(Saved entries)
[Start of section]

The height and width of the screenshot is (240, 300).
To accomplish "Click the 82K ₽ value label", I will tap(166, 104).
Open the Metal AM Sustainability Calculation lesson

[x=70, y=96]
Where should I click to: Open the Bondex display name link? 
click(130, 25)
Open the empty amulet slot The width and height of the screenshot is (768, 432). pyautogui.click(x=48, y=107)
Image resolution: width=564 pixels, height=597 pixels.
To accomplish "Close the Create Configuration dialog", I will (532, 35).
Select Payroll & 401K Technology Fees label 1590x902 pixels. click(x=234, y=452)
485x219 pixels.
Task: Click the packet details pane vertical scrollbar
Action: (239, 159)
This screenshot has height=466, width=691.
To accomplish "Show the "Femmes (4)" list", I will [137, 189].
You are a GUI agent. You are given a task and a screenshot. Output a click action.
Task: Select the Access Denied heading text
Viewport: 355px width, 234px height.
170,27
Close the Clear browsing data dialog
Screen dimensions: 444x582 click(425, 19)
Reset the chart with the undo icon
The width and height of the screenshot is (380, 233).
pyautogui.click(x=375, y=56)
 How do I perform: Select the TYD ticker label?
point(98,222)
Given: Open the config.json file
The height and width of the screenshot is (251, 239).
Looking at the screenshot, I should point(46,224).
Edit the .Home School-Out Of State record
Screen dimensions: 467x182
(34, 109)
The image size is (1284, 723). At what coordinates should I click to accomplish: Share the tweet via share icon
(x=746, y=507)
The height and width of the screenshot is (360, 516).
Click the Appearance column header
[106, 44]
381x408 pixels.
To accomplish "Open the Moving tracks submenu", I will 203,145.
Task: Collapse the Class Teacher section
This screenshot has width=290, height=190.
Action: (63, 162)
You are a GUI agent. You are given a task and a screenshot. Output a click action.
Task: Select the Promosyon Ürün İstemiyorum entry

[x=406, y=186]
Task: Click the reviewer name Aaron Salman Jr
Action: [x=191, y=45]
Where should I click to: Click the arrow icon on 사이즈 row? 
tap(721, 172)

[End of section]

> DESCRIPTION OF THE TASK
Exact copies of all the entries above should be returned.

> EXERCISE OUTPUT
The height and width of the screenshot is (240, 300).
To accomplish "Click the 82K ₽ value label", I will tap(166, 104).
Open the Metal AM Sustainability Calculation lesson

[x=70, y=96]
Where should I click to: Open the Bondex display name link? 
click(130, 25)
Open the empty amulet slot The width and height of the screenshot is (768, 432). pyautogui.click(x=48, y=107)
Image resolution: width=564 pixels, height=597 pixels.
To accomplish "Close the Create Configuration dialog", I will (532, 35).
Select Payroll & 401K Technology Fees label 1590x902 pixels. click(x=234, y=452)
485x219 pixels.
Task: Click the packet details pane vertical scrollbar
Action: (239, 159)
This screenshot has height=466, width=691.
To accomplish "Show the "Femmes (4)" list", I will [137, 189].
You are a GUI agent. You are given a task and a screenshot. Output a click action.
Task: Select the Access Denied heading text
Viewport: 355px width, 234px height.
170,27
Close the Clear browsing data dialog
Screen dimensions: 444x582 click(425, 19)
Reset the chart with the undo icon
The width and height of the screenshot is (380, 233).
pyautogui.click(x=375, y=56)
 How do I perform: Select the TYD ticker label?
point(98,222)
Given: Open the config.json file
The height and width of the screenshot is (251, 239).
Looking at the screenshot, I should point(46,224).
Edit the .Home School-Out Of State record
Screen dimensions: 467x182
(34, 109)
The image size is (1284, 723). At what coordinates should I click to accomplish: Share the tweet via share icon
(x=746, y=507)
The height and width of the screenshot is (360, 516).
Click the Appearance column header
[106, 44]
381x408 pixels.
To accomplish "Open the Moving tracks submenu", I will 203,145.
Task: Collapse the Class Teacher section
This screenshot has width=290, height=190.
Action: (63, 162)
You are a GUI agent. You are given a task and a screenshot. Output a click action.
Task: Select the Promosyon Ürün İstemiyorum entry

[x=406, y=186]
Task: Click the reviewer name Aaron Salman Jr
Action: [x=191, y=45]
Where should I click to: Click the arrow icon on 사이즈 row? 
tap(721, 172)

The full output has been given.